Vorliegender Auszug —
* * * * * * *
Abschnitt 3

XII.
Baltimore.


In Baltimore scheint überhaupt viel Sinn für Künste und Wissenschaften zu leben, und insbesondere auch heitere Bildung und Geselligkeit. Die Bewohner der nördlichen und südlichen Staaten vereinigen hier ihre angenehmeren Eigenschaften. Vielleicht hängt damit zusammen, daß Baltimore die glückliche Stadt ist, in welcher die lieblichste amerikanische Schönheitsblüthe sich entfaltet. Noch reizendere Gesichtchen, als zu Newyork und Philadelphia beleben hier des Nachmittags die Straßen, und es schien mir als wenn sie in Gang und Anzug anmuthiger und weiblicher wären als dort, und in Gesellschaften nicht immer so ätherhaft scheinen wollten, als lebten sie bloß vom Champagnerschaum und vom Dufte der Früchte. Aber es betrübt das Auge des Menschenbeobachters, daß auch hier so häufig die Schönheit der Gestalt nichts ist, als das trügerische Erzeugniß von Toilettenkünsten. Böse Zungen sagen den amerikanischen Damen nach, daß einige Opium nähmen, wenn sie in Gesellschaft gingen, um glänzende Augen zu bekommen, das glaube ich aber nicht, das hat nur der Neid der Engländer erfunden. Nur eines ist mir unbegreiflich, wie nämlich gebildete Damen, die doch in sich selbst eine unversiegliche Quelle von Ideen und Unterhaltung finden könnten, tagtäglich von der Leidenschaft ergriffen werden, aus einem Modeladen in den andern zu wandern, bloß um die prächtigen Stoffe und neuen Putzsachen zu sehen. Doch vielleicht wollen sie sich nur erfreuen an der unübertrefflichen Gewandtheit der Kaufleute, welche den Ladies die bunten Waaren vorlegen, und an der Achtung und Artigkeit, welche Damen überall umgiebt, wo sie nur erscheinen. In Amerika können die Männer mit Recht sagen: „wir sind die Herren der Schöpfung,“ die Frauen aber: „und wir die Krone.“ Diese Hochachtung für die Frauen, welche die amerikanischen Männer in tausend kleinen Dienstleistungen an den Tag legen, ist ein Juwel unter ihren Vorzügen und hält mancher unliebenswürdigen Eigenschaft das Gleichgewicht. Jedes Volk könnte in dieser Beziehung noch viel von ihnen lernen. Freilich hat die amerikanische Frauenverehrung auch etwas konventionellen Beigeschmack. Es ist eine Huldigung, welche mehr dem harten Geschlecht in Bausch und Bogen geweiht wird, als ächter Weiblichkeit, vor deren Sternenglanz und stiller Hoheit sich der Mann verehrend beugt.
* * * * * * *
Datenabschnitt —
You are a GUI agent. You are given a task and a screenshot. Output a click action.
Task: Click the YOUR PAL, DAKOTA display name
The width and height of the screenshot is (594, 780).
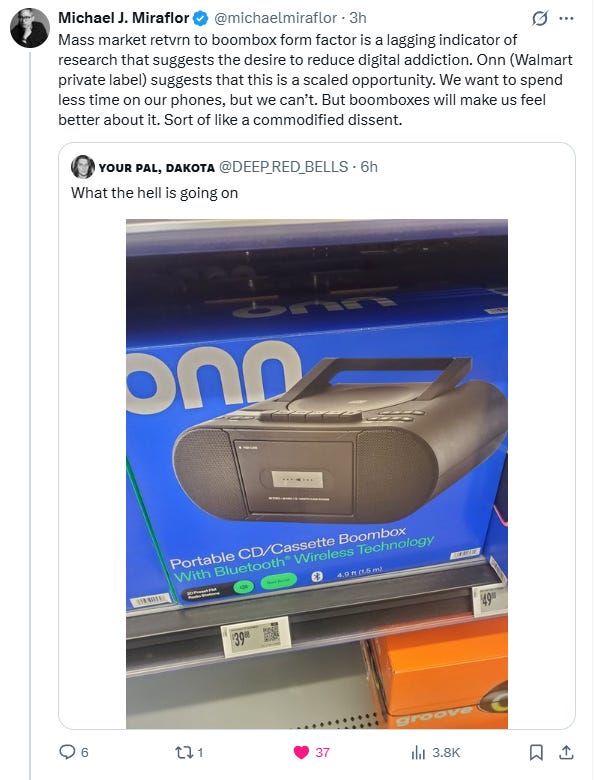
* * * * * * *
Aufgabe — Nenne alle Städte, die der Text über Baltimore namentlich erwähnt. Die Zeilen sind eigenständiges Material und gehören nicht zum Text über Baltimore.

Endergebnis — Baltimore, Newyork, Philadelphia